WORK ORDER
Please say how many lines in the records below contain the word "header". Give only the number.

───── RECORDS FOR PROCESSING ─────

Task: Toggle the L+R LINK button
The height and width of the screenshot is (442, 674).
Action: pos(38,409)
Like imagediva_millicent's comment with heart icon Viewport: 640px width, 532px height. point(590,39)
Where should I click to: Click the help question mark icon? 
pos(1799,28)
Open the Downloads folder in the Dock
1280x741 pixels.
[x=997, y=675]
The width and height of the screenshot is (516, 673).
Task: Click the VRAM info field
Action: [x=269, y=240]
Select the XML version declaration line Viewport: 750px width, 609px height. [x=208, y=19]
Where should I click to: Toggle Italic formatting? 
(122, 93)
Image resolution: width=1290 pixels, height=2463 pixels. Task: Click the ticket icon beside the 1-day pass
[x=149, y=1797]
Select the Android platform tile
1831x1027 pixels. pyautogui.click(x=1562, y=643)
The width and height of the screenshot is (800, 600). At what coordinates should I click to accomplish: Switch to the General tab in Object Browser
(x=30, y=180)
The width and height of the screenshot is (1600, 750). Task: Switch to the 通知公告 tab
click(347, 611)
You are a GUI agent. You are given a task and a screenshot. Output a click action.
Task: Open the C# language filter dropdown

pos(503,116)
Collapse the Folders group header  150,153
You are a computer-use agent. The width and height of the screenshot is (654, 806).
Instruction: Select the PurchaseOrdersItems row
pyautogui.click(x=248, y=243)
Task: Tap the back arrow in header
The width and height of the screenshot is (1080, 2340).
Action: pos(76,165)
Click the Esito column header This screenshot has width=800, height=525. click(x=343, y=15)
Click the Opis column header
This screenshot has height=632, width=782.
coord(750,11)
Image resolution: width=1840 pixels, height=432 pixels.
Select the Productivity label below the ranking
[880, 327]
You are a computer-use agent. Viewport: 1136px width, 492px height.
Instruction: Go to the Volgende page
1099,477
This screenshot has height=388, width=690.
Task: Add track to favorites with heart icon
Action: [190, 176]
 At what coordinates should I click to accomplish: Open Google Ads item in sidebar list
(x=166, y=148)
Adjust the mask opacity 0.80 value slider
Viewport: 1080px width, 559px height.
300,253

─────

EXERCISE OUTPUT
4